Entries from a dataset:
(begin)

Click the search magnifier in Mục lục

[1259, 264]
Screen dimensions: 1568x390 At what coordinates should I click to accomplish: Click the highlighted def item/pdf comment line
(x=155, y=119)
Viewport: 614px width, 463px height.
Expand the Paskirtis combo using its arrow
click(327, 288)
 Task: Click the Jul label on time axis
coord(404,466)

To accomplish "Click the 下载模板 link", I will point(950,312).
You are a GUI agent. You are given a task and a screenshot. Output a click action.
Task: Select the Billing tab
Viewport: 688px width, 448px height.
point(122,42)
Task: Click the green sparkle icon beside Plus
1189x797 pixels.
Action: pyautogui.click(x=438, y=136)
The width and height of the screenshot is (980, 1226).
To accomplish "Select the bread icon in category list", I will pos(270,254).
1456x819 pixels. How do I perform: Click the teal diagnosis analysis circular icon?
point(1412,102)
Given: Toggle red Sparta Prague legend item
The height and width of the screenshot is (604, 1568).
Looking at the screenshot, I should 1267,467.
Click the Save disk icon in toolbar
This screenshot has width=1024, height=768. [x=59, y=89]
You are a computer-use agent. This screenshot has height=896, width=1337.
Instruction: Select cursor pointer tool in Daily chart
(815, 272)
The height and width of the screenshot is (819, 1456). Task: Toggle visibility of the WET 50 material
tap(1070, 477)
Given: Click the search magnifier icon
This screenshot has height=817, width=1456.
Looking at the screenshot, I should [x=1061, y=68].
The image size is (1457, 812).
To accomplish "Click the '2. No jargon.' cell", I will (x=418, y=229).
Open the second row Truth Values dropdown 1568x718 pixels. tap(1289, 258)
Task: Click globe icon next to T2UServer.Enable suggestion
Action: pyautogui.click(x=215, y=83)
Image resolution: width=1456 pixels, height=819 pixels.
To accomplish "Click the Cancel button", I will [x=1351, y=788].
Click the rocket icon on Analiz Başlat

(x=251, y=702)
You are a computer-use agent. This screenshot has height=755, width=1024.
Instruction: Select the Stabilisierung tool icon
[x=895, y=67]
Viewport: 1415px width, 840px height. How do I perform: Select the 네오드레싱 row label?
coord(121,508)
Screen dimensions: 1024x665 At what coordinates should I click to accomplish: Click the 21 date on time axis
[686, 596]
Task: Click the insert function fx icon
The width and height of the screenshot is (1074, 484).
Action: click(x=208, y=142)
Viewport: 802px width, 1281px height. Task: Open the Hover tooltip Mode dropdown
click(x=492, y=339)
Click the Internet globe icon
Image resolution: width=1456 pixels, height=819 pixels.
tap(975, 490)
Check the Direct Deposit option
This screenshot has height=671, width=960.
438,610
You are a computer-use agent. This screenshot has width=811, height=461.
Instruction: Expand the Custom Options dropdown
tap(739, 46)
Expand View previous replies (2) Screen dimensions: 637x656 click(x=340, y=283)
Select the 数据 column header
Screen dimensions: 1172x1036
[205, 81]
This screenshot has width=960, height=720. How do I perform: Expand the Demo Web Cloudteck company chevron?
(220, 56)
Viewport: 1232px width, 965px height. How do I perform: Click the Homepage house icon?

(end)

Present the lines above as a numbered list, omitting any blank lines.

FINISHED ANSWER
1. Click the search magnifier in Mục lục
2. [1259, 264]
3. Screen dimensions: 1568x390 At what coordinates should I click to accomplish: Click the highlighted def item/pdf comment line
4. (x=155, y=119)
5. Viewport: 614px width, 463px height.
6. Expand the Paskirtis combo using its arrow
7. click(327, 288)
8.  Task: Click the Jul label on time axis
9. coord(404,466)
10. To accomplish "Click the 下载模板 link", I will point(950,312).
11. You are a GUI agent. You are given a task and a screenshot. Output a click action.
12. Task: Select the Billing tab
13. Viewport: 688px width, 448px height.
14. point(122,42)
15. Task: Click the green sparkle icon beside Plus
16. 1189x797 pixels.
17. Action: pyautogui.click(x=438, y=136)
18. The width and height of the screenshot is (980, 1226).
19. To accomplish "Select the bread icon in category list", I will pos(270,254).
20. 1456x819 pixels. How do I perform: Click the teal diagnosis analysis circular icon?
21. point(1412,102)
22. Given: Toggle red Sparta Prague legend item
23. The height and width of the screenshot is (604, 1568).
24. Looking at the screenshot, I should 1267,467.
25. Click the Save disk icon in toolbar
26. This screenshot has width=1024, height=768. [x=59, y=89]
27. You are a computer-use agent. This screenshot has height=896, width=1337.
28. Instruction: Select cursor pointer tool in Daily chart
29. (815, 272)
30. The height and width of the screenshot is (819, 1456). Task: Toggle visibility of the WET 50 material
31. tap(1070, 477)
32. Given: Click the search magnifier icon
33. This screenshot has height=817, width=1456.
34. Looking at the screenshot, I should [x=1061, y=68].
35. The image size is (1457, 812).
36. To accomplish "Click the '2. No jargon.' cell", I will (x=418, y=229).
37. Open the second row Truth Values dropdown 1568x718 pixels. tap(1289, 258)
38. Task: Click globe icon next to T2UServer.Enable suggestion
39. Action: pyautogui.click(x=215, y=83)
40. Image resolution: width=1456 pixels, height=819 pixels.
41. To accomplish "Click the Cancel button", I will [x=1351, y=788].
42. Click the rocket icon on Analiz Başlat
43. (x=251, y=702)
44. You are a computer-use agent. This screenshot has height=755, width=1024.
45. Instruction: Select the Stabilisierung tool icon
46. [x=895, y=67]
47. Viewport: 1415px width, 840px height. How do I perform: Select the 네오드레싱 row label?
48. coord(121,508)
49. Screen dimensions: 1024x665 At what coordinates should I click to accomplish: Click the 21 date on time axis
50. [686, 596]
51. Task: Click the insert function fx icon
52. The width and height of the screenshot is (1074, 484).
53. Action: click(x=208, y=142)
54. Viewport: 802px width, 1281px height. Task: Open the Hover tooltip Mode dropdown
55. click(x=492, y=339)
56. Click the Internet globe icon
57. Image resolution: width=1456 pixels, height=819 pixels.
58. tap(975, 490)
59. Check the Direct Deposit option
60. This screenshot has height=671, width=960.
61. 438,610
62. You are a computer-use agent. This screenshot has width=811, height=461.
63. Instruction: Expand the Custom Options dropdown
64. tap(739, 46)
65. Expand View previous replies (2) Screen dimensions: 637x656 click(x=340, y=283)
66. Select the 数据 column header
67. Screen dimensions: 1172x1036
68. [205, 81]
69. This screenshot has width=960, height=720. How do I perform: Expand the Demo Web Cloudteck company chevron?
70. (220, 56)
71. Viewport: 1232px width, 965px height. How do I perform: Click the Homepage house icon?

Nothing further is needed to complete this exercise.